Countries could commit through an FCGH to disaggregate health data by sex, rural or urban residence, and other dimensions, and through periodic surveys or other means assess health disparities that may be harming other populations. Health information systems could also be strengthened to capture how health funds are disbursed, both to monitor funding across regions (for example, whether indigenous areas are receiving disproportionately few funds) and to compare actual disbursements with committed funds, which could reveal corruption or other malfeasance. Perhaps within prescribed minimum benchmarks, equity-related targets could be among the targets in an FCGH, or those that the FCGH commits countries to set for themselves. The treaty could commit countries to a multi-faceted approach—addressing a patient bill of rights, pre- and in-service health worker training, structural measures (e.g., infection control and prevention), and effective complaint mechanisms—to reduce health sector stigma and discrimination. It could also establish guidelines for inclusive health decision making at sub-national, national, and international levels.
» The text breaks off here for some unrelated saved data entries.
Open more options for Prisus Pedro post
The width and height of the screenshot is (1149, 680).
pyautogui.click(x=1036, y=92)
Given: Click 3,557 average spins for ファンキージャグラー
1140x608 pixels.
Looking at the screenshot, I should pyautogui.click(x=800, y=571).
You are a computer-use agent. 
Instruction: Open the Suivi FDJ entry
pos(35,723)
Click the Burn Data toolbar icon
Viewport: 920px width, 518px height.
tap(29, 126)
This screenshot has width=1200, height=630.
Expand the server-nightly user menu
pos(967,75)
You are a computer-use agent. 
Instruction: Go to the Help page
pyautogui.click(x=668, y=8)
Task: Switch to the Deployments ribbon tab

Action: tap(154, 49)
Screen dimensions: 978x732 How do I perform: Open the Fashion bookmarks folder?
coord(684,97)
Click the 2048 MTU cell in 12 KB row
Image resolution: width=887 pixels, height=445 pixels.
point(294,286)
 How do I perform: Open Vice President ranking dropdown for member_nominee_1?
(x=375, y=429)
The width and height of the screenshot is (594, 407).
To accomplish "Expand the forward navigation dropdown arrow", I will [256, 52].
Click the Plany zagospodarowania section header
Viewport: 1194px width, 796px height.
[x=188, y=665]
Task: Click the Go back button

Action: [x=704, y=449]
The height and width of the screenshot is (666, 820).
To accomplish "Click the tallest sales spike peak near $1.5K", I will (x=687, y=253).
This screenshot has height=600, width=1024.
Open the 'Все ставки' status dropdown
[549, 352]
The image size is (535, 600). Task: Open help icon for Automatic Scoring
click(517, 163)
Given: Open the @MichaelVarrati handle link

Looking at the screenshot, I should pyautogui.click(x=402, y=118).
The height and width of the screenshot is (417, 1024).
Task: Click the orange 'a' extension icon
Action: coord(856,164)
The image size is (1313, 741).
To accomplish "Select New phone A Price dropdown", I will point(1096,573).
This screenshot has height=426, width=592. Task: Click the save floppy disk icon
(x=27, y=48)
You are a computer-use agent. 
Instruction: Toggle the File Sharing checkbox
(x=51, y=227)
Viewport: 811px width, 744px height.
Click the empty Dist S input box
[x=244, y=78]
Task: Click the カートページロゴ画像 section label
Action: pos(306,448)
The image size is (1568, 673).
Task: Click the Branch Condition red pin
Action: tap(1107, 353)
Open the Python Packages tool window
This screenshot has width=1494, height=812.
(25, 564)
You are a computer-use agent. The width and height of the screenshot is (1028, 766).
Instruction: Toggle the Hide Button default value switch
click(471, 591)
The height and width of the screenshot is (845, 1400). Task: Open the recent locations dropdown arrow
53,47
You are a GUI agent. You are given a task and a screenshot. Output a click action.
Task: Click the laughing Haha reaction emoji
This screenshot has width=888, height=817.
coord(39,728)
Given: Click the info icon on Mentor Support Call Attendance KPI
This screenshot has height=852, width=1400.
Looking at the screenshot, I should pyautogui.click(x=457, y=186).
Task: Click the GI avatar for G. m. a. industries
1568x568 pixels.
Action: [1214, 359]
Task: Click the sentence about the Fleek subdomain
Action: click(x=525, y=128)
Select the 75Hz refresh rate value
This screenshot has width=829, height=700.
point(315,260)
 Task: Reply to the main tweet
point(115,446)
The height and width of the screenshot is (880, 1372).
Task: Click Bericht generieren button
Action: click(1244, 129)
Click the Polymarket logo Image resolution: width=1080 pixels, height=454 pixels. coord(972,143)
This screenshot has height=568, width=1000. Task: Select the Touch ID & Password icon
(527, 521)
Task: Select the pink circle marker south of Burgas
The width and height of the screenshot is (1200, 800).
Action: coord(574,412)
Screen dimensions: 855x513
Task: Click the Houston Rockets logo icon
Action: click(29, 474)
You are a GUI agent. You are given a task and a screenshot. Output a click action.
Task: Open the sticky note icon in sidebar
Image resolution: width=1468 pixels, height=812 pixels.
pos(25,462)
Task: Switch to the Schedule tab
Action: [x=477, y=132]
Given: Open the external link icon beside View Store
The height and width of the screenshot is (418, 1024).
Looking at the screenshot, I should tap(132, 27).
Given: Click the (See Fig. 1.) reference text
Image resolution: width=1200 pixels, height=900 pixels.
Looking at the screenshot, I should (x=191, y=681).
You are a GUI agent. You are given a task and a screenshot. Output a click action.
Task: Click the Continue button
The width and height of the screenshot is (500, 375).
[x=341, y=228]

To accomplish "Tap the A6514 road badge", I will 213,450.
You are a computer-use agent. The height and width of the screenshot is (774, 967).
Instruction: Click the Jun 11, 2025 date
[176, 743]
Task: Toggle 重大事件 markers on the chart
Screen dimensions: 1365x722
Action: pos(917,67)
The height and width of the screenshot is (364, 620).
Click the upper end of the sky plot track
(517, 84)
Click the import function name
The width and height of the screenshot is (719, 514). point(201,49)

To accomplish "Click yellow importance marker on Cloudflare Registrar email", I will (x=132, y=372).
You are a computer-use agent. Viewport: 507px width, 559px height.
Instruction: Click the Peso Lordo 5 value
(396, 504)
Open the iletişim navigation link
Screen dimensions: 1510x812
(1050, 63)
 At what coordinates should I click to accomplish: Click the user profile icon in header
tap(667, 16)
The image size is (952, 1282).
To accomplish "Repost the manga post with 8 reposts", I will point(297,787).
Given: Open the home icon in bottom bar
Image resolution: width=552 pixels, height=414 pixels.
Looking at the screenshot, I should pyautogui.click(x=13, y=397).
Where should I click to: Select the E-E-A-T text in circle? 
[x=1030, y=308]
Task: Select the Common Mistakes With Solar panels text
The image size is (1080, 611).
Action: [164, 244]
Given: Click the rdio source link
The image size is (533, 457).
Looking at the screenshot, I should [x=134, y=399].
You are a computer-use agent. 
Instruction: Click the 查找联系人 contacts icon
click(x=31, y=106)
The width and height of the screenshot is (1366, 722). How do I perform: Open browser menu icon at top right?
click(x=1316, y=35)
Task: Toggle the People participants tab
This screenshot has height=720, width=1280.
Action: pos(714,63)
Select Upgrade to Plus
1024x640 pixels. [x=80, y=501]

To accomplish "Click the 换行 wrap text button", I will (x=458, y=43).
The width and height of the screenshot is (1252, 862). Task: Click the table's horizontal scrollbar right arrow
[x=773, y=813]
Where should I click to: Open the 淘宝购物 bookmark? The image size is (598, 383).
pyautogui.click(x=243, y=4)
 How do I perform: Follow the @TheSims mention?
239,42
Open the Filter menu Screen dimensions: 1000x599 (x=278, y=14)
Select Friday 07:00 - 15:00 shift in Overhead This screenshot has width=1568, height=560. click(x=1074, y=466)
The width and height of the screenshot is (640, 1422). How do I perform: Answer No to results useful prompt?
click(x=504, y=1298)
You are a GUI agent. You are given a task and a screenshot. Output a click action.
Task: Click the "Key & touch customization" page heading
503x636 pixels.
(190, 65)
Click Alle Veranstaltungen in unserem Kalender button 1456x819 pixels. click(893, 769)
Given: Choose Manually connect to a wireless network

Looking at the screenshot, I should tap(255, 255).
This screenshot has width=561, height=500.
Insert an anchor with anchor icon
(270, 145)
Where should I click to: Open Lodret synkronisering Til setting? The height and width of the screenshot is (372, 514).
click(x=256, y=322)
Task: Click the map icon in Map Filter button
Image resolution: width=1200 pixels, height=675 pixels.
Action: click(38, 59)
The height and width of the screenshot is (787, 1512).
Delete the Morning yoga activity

The FCGH could encourage wealthier countries to fund these measures. It might even establish a right-to-health capacity-building fund to which FCGH parties would contribute, possibly under an agreed formula to ensure that the fund contains at least minimum necessary resources for the full gamut of right to health related capacity-building activities under the FCGH. This could represent a distinct channel of funding within a larger global health funding mechanism.
Accountability requires that people have the opportunity to understand and question government policies and actions, get answers, challenge responses, and obtain redress for rights violations. Transparency is critical for accountability: India’s Right to Information Act of 2005 has proven one of civil society’s most important recent new tools to advance human rights.17 Transparency will also help tackle corruption and protect rights, as will powerful, independent anti-corruption bodies.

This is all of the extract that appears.